* YOUR INSTRUCTIONS: Starting at the line that contains "Task: Toggle Underline formatting", output each line exactly as written through the end of the listing below, but leave out the pictures.

* DATA EXCERPTS:
BEGIN

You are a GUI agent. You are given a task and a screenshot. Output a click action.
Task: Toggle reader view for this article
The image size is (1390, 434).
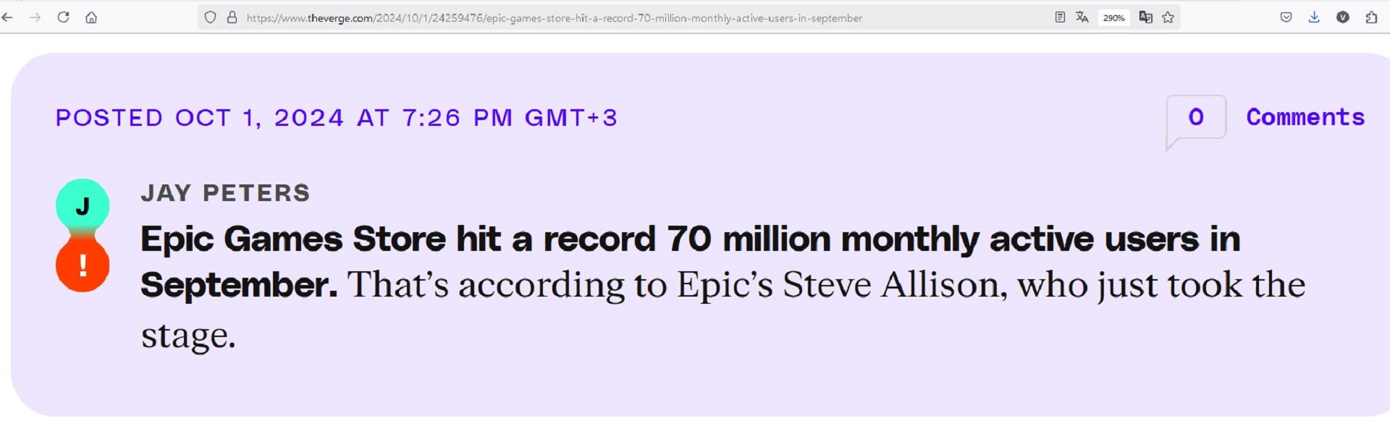[1060, 17]
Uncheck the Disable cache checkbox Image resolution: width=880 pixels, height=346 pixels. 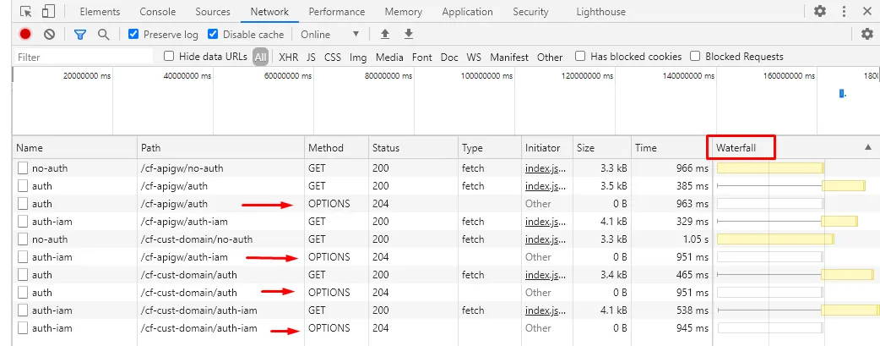213,35

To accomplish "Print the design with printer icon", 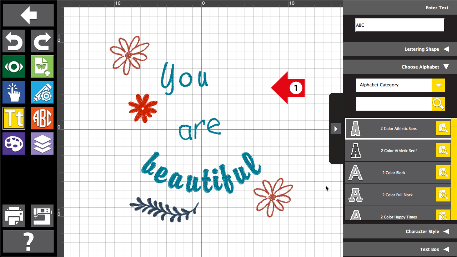I will click(x=14, y=216).
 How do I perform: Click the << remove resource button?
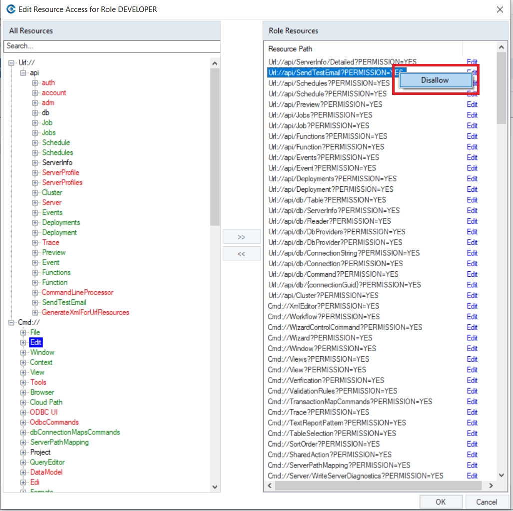coord(241,254)
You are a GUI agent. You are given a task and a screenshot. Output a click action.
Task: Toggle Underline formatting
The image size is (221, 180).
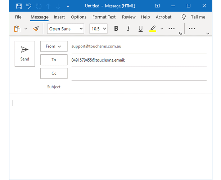140,29
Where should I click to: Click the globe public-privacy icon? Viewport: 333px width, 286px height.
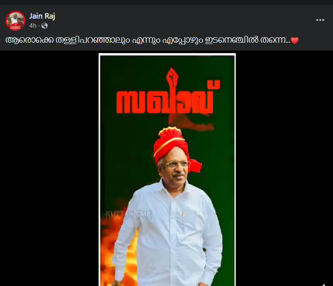coord(45,26)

END

* RESPONSE TO THIS EXERCISE:
Task: Toggle Underline formatting
The image size is (221, 180).
140,29
Where should I click to: Click the globe public-privacy icon? Viewport: 333px width, 286px height.
coord(45,26)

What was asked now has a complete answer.